Task description
Print the records below word for word, beginning with the first line and ending once the line containing "Engineered Wood (58, 1760)" is printed.

Data for analysis
Start of Block

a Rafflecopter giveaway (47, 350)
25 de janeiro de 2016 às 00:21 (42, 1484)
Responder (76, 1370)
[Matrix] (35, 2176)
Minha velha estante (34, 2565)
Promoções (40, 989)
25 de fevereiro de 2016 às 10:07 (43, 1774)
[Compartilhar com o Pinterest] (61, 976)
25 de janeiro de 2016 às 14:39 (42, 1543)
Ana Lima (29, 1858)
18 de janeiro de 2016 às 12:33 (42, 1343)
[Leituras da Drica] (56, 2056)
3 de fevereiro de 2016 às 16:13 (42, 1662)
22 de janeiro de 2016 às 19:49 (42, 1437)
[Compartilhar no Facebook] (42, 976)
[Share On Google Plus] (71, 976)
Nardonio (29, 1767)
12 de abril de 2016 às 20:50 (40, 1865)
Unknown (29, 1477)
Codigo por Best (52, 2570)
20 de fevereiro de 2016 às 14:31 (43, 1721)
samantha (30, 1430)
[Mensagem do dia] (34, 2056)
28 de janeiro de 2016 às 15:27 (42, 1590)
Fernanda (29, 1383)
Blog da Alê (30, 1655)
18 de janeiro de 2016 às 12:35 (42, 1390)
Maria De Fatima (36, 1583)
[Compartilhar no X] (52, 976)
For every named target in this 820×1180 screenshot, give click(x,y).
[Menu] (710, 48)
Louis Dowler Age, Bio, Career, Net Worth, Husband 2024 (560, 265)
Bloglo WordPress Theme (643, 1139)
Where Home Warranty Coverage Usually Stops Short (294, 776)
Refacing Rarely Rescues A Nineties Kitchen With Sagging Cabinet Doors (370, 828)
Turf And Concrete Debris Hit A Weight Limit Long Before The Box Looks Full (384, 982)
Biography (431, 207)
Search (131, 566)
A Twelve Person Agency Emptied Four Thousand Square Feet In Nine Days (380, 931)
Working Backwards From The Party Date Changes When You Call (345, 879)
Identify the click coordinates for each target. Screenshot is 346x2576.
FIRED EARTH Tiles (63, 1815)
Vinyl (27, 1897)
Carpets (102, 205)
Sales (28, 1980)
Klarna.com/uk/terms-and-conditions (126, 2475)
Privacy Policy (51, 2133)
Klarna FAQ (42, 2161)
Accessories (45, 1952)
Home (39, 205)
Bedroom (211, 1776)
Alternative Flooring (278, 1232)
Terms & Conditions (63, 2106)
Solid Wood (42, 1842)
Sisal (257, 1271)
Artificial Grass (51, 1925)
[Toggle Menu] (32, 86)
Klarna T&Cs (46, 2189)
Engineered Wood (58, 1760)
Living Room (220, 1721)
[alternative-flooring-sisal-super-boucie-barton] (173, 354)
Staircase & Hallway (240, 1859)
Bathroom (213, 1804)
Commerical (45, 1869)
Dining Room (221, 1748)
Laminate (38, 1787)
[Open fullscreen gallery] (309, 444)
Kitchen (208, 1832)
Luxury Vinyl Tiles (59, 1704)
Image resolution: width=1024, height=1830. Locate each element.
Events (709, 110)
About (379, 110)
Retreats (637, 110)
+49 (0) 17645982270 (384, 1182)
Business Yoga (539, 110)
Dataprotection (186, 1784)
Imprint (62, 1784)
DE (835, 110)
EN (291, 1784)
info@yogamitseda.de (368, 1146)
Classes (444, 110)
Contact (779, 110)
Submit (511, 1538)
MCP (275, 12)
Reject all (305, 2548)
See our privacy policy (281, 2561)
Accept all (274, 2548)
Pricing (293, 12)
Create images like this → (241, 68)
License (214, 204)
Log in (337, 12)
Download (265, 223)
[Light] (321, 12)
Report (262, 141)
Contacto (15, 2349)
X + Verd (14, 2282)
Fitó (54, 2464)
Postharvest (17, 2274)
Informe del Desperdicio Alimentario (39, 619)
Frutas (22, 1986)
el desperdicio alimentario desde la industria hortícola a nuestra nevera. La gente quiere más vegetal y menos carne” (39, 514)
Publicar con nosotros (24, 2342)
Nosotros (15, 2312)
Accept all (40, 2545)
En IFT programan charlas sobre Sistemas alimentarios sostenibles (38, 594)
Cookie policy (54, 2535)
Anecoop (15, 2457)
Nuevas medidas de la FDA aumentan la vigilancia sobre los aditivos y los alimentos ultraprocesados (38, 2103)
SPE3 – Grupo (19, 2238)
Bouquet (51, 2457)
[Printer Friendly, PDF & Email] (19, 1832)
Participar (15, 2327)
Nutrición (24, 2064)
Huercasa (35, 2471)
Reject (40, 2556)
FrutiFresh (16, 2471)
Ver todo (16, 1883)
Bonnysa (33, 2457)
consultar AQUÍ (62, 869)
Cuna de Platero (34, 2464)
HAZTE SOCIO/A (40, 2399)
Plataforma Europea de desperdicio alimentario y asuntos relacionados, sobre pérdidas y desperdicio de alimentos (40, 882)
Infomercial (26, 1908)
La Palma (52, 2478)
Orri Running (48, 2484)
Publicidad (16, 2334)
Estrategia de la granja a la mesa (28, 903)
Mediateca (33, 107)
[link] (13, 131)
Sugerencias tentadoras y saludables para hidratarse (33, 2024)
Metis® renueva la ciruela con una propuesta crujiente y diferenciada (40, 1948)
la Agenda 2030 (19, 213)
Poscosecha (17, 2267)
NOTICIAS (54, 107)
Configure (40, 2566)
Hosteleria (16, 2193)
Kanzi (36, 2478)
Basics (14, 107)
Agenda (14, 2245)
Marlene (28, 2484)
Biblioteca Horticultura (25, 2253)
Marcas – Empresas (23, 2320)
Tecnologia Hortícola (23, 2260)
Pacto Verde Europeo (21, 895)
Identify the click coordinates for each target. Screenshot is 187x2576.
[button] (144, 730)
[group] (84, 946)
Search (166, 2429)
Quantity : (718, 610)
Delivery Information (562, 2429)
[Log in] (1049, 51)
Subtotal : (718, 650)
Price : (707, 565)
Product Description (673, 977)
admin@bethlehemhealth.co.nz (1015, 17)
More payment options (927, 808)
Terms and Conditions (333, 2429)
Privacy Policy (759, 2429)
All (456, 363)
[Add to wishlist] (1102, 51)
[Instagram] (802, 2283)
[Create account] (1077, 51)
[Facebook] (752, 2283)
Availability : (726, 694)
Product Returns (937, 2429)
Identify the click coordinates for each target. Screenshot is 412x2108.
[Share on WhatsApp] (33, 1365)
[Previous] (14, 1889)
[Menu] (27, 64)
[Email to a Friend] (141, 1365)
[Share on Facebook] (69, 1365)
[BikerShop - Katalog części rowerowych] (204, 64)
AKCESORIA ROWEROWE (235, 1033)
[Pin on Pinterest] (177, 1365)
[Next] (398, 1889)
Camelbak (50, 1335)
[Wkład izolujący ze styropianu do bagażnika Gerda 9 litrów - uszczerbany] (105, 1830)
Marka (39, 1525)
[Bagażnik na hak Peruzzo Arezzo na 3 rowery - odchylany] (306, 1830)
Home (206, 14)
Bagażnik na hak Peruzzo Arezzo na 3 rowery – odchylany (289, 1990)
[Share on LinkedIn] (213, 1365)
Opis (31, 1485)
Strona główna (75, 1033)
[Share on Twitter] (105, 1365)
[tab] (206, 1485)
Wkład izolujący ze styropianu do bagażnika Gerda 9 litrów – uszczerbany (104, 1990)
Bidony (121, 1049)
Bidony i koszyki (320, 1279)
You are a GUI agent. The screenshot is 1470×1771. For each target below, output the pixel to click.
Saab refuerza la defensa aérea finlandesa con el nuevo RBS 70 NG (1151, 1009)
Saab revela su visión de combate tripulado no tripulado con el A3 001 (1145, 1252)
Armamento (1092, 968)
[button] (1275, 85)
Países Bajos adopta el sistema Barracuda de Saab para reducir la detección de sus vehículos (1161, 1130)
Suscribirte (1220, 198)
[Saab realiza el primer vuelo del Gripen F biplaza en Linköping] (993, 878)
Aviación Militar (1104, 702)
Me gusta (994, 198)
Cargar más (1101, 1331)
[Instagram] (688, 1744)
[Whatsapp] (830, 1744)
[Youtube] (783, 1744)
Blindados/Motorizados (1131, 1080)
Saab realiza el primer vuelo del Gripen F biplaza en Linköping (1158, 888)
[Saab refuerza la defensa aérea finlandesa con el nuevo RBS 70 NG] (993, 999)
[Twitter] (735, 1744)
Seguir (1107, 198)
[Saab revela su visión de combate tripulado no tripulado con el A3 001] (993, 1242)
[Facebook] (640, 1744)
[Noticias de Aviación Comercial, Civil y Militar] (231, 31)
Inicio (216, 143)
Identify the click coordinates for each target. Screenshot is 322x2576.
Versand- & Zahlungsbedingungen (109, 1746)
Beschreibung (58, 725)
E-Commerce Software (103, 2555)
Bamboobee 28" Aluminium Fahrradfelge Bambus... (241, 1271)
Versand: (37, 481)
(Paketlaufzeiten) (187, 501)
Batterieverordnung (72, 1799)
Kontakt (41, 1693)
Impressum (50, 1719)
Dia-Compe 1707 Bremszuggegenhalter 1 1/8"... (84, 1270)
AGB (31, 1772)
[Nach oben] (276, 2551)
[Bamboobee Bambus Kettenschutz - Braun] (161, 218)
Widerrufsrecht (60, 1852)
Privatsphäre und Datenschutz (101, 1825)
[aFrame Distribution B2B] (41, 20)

End of Block

Task response
a Rafflecopter giveaway (47, 350)
25 de janeiro de 2016 às 00:21 (42, 1484)
Responder (76, 1370)
[Matrix] (35, 2176)
Minha velha estante (34, 2565)
Promoções (40, 989)
25 de fevereiro de 2016 às 10:07 (43, 1774)
[Compartilhar com o Pinterest] (61, 976)
25 de janeiro de 2016 às 14:39 (42, 1543)
Ana Lima (29, 1858)
18 de janeiro de 2016 às 12:33 (42, 1343)
[Leituras da Drica] (56, 2056)
3 de fevereiro de 2016 às 16:13 (42, 1662)
22 de janeiro de 2016 às 19:49 (42, 1437)
[Compartilhar no Facebook] (42, 976)
[Share On Google Plus] (71, 976)
Nardonio (29, 1767)
12 de abril de 2016 às 20:50 (40, 1865)
Unknown (29, 1477)
Codigo por Best (52, 2570)
20 de fevereiro de 2016 às 14:31 (43, 1721)
samantha (30, 1430)
[Mensagem do dia] (34, 2056)
28 de janeiro de 2016 às 15:27 (42, 1590)
Fernanda (29, 1383)
Blog da Alê (30, 1655)
18 de janeiro de 2016 às 12:35 (42, 1390)
Maria De Fatima (36, 1583)
[Compartilhar no X] (52, 976)
For every named target in this 820×1180 screenshot, give click(x,y).
[Menu] (710, 48)
Louis Dowler Age, Bio, Career, Net Worth, Husband 2024 (560, 265)
Bloglo WordPress Theme (643, 1139)
Where Home Warranty Coverage Usually Stops Short (294, 776)
Refacing Rarely Rescues A Nineties Kitchen With Sagging Cabinet Doors (370, 828)
Turf And Concrete Debris Hit A Weight Limit Long Before The Box Looks Full (384, 982)
Biography (431, 207)
Search (131, 566)
A Twelve Person Agency Emptied Four Thousand Square Feet In Nine Days (380, 931)
Working Backwards From The Party Date Changes When You Call (345, 879)
Identify the click coordinates for each target. Screenshot is 346x2576.
FIRED EARTH Tiles (63, 1815)
Vinyl (27, 1897)
Carpets (102, 205)
Sales (28, 1980)
Klarna.com/uk/terms-and-conditions (126, 2475)
Privacy Policy (51, 2133)
Klarna FAQ (42, 2161)
Accessories (45, 1952)
Home (39, 205)
Bedroom (211, 1776)
Alternative Flooring (278, 1232)
Terms & Conditions (63, 2106)
Solid Wood (42, 1842)
Sisal (257, 1271)
Artificial Grass (51, 1925)
[Toggle Menu] (32, 86)
Klarna T&Cs (46, 2189)
Engineered Wood (58, 1760)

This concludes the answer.